Conducting market validation is arguably more important for deep tech than other startups. Deep tech often has a long development cycle – iterations based on lessons learned may take longer. Deep tech R&D is often capital intensive – most deep tech startups have less ability to pivot their technology without running out of capital and may have low tech stack agility. Deep tech complexity may increase the burden of educating your market.

Product launch is the most expensive kind of market research that you can do. Given the challenges of deep tech commercialisation, the common startup mantra of ‘just sell something’ often doesn’t work for these opportunities. Market validation for deep tech often starts with customer interviews – they are fast and cheap, and so are ideal when uncertainty remains high.

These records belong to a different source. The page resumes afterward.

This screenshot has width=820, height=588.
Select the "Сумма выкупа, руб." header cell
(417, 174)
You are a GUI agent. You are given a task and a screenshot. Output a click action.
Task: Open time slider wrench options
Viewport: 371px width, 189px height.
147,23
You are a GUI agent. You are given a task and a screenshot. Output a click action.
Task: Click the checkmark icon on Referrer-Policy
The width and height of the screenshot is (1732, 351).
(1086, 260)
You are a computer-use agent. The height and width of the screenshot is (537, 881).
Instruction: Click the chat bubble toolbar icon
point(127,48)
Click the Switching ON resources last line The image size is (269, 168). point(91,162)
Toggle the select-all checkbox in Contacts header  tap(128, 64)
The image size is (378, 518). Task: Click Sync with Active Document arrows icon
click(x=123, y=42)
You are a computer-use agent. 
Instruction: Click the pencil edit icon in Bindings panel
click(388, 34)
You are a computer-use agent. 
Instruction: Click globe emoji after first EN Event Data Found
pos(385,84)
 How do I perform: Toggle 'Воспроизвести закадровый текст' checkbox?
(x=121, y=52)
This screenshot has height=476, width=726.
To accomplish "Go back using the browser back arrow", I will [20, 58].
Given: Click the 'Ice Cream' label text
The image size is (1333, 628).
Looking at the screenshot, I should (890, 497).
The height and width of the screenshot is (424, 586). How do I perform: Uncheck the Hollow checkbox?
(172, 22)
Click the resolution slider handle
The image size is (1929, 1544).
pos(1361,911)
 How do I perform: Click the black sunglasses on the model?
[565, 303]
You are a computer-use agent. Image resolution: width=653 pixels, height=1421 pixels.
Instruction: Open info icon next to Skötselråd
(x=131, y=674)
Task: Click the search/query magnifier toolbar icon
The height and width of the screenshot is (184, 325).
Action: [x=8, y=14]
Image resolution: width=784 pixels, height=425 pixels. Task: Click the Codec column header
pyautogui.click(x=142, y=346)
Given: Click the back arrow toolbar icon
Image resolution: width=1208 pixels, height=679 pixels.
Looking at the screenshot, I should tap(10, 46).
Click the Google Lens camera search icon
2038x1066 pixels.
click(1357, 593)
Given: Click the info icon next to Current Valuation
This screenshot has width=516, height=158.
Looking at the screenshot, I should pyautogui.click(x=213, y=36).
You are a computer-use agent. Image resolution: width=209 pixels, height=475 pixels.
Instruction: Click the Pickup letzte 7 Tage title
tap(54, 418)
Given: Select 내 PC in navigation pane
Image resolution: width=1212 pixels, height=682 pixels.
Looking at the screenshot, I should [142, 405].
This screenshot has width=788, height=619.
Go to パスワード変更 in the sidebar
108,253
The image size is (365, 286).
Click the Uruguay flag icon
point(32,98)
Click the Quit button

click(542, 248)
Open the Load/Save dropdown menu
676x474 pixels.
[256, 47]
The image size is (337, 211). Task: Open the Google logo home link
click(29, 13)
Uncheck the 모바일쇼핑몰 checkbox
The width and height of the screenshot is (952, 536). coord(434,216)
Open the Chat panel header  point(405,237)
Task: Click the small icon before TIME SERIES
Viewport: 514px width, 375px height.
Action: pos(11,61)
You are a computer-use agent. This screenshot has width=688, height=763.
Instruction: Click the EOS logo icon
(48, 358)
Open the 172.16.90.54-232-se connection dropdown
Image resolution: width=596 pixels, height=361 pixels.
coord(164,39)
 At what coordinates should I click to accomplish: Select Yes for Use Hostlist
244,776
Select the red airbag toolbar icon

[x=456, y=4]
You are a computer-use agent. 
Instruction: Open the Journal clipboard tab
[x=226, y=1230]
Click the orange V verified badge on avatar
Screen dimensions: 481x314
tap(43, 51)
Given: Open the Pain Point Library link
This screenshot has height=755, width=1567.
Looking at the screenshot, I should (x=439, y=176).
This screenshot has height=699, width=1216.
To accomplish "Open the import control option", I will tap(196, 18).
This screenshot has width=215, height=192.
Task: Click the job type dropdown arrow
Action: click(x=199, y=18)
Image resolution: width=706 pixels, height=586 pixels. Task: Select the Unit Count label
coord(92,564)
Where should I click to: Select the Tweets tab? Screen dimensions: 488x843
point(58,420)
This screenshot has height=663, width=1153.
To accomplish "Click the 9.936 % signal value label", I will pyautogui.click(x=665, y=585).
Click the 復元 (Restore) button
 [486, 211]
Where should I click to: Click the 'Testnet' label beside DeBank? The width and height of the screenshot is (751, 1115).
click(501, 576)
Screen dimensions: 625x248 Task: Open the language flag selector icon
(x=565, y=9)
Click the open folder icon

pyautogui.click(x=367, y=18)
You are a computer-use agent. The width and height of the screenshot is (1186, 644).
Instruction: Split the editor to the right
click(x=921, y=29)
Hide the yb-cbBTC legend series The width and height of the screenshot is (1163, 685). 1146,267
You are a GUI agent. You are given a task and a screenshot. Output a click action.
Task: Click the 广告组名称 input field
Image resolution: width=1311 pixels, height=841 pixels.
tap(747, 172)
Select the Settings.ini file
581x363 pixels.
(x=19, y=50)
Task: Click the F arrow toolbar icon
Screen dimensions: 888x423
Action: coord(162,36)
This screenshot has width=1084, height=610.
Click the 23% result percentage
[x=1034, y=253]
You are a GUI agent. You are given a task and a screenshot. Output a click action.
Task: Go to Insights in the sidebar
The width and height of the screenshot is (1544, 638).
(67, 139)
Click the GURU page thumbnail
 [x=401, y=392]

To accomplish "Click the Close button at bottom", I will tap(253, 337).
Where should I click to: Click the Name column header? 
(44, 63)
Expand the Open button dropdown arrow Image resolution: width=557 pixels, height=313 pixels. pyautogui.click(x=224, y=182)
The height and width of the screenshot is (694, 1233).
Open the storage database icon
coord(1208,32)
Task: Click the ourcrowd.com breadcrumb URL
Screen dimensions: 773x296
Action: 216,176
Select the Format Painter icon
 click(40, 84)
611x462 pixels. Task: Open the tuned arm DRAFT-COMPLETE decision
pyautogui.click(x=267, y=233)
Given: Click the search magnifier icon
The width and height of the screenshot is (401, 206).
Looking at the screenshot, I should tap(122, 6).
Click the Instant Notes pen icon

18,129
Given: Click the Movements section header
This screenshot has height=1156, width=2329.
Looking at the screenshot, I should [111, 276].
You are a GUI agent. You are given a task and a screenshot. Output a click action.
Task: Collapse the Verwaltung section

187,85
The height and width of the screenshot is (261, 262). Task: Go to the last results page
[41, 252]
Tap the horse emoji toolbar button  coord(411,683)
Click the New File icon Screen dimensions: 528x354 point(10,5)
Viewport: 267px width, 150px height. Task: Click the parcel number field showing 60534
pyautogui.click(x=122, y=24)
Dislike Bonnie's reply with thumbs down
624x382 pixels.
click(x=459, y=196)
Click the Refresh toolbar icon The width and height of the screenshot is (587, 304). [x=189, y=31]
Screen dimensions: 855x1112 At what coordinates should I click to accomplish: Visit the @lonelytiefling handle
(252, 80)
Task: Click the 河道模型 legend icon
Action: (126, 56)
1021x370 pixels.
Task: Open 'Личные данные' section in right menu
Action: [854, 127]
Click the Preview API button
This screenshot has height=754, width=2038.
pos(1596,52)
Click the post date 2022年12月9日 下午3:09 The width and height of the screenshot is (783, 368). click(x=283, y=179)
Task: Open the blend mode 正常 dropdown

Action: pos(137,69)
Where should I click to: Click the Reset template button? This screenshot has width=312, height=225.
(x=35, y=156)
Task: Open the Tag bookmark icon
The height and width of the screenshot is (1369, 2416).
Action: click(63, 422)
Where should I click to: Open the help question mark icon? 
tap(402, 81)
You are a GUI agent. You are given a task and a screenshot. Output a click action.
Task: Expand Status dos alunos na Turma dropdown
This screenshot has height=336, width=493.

Going through the market validation process for deep tech opportunities is different from market validation for other startups in a few key ways:

It may be more difficult to access your customer to conduct interviews – consider how you can leverage your networks for friendly introductions. Video conferencing is an acceptable stand-in for in-person interviews when your beachhead customer isn’t geographically accessible

You may face complex or multi-sided customers (e.g. in healthcare, the clinician, hospital, insurer and patient are commonly involved to varying degrees in purchase decisions) – market validation should encompass all influencers, gatekeepers and key decision makers involved in reaching and selling to your target customer

Confidentiality and non-disclosure are important considerations – you may have unfiled IP and want to minimise disclosure to preserve patentability and your interviewees may be conservative in what information they are willing to share with you

Pivots create a natural reflection point for considering your IP strategy – have regular conversations with your patent attorney for advice on how changing technology and strategy impacts your defensibility and freedom to operate

Adapting your solution hypothesis based on market validation insights may mean additional research is required – consider research institutes and university research lab collaborations if you do not already have these relationships

Summary

Market validation has increased relevancy for deep tech companies. While the core market validation approach is largely the same, there are some nuances to keep in mind around confidentiality, intellectual property, and product development. A robust and ongoing market validation process is critical to improving the investibility and commercial success of deep tech startups.